Unless you go into your marriage with a pre-existing condition, most people just assume that they will spend most of their marriage in health. Sure, you know that there will be colds and coughs, but that can be easily dismissed as nothing to worry about, and you believe that your sweetheart will surely be there to take tender care of you when you don’t feel well.
The reality is, sickness, on some level, ends up being a part of pretty much everyone’s life, and it isn’t usually as romantic as we make it out to be. When both people work, and especially when there are young children in the home, sickness is, at best, a major interruption in the flow of things and, at worst, a threat to all that you are building in your marriage and family. Minor illnesses still mean that someone has to pick up the slack and can represent a loss of income on some level.

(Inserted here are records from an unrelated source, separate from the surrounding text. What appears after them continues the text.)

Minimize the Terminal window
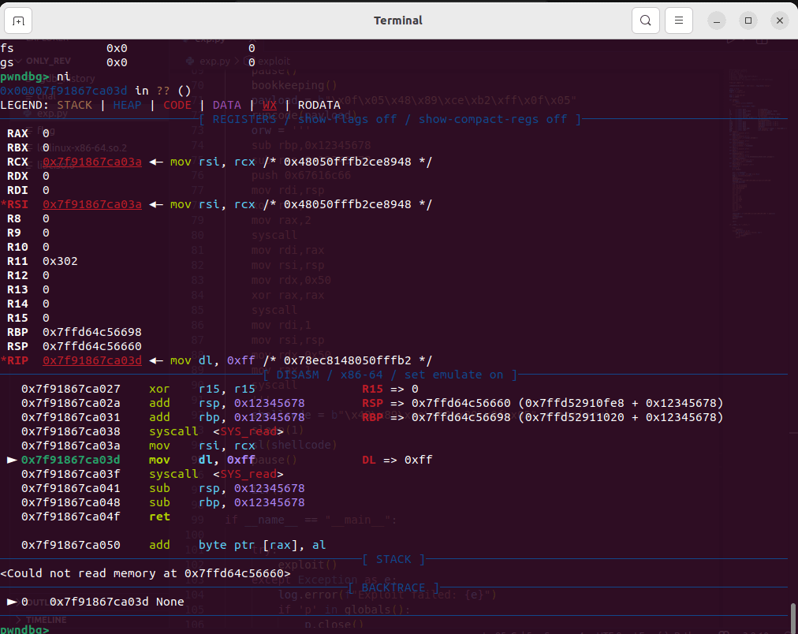The image size is (798, 634). pyautogui.click(x=717, y=21)
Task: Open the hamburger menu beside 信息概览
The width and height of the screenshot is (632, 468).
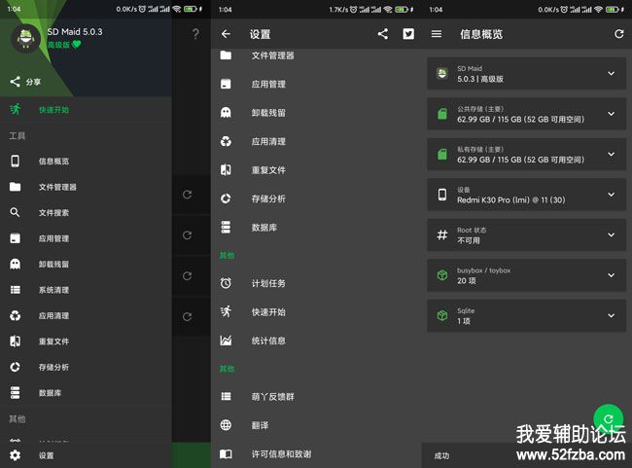Action: coord(437,34)
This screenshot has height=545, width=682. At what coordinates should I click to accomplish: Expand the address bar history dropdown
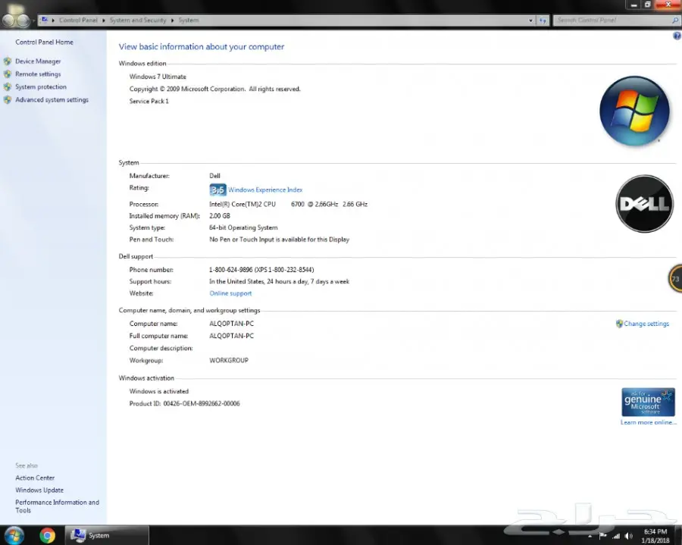click(x=531, y=20)
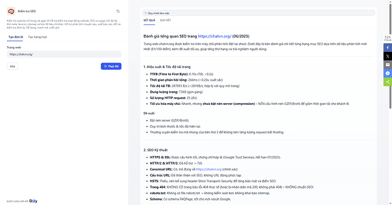Click the Dify logo at the bottom

(x=34, y=201)
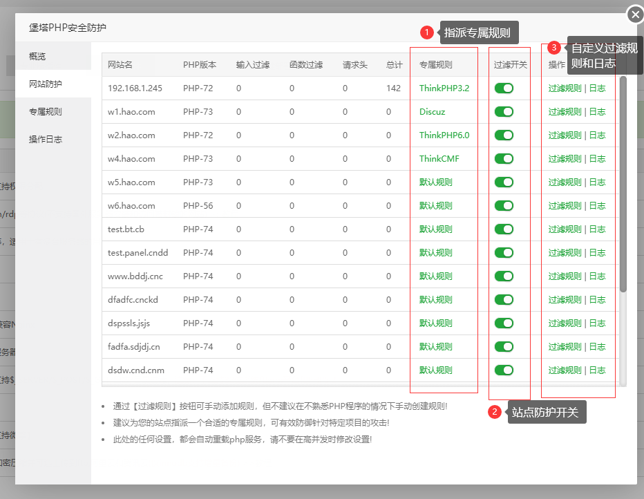644x499 pixels.
Task: Open 过滤规则 for w2.hao.com
Action: pos(565,135)
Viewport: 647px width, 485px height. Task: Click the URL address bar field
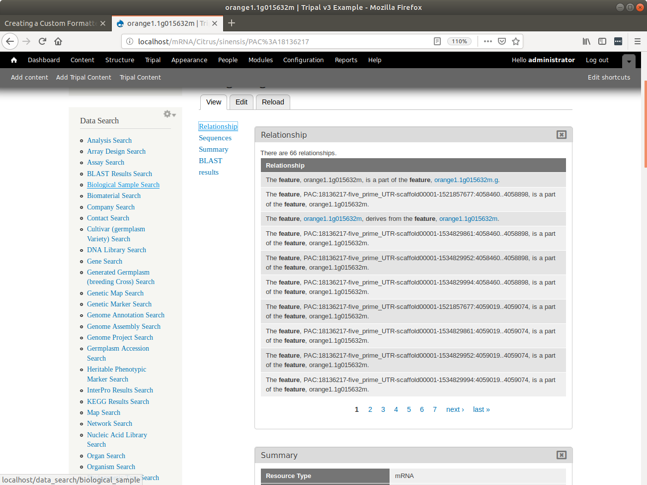(x=278, y=41)
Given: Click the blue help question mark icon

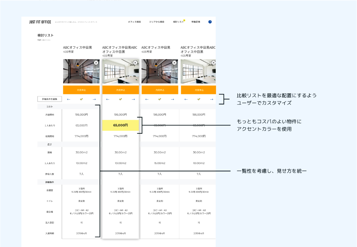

If you’re not the one who is sick, you can’t let resentment of the extra hassle or worry about the effect on your spouse’s paycheck keep you from putting his or her needs first. It’s not your partner’s fault he or she is sick, and that person really needs your love and caring. After all, when we commit to marriage, isn’t that what we expect? That our spouse will love us and care for us when we are the one with a need?
I’ll always appreciate the way my wife stayed strong and supportive when we went through a bad scare one night. I have a heart murmur and I developed an arrhythmia one afternoon. I went to have it checked and ended up being rushed by ambulance to a cardiology unit in another city a few hours later. She was there for me, even though I’m sure she was scared, and she didn’t allow me to have to worry about how she was handling things. She put her own concerns aside and showed true love in sickness.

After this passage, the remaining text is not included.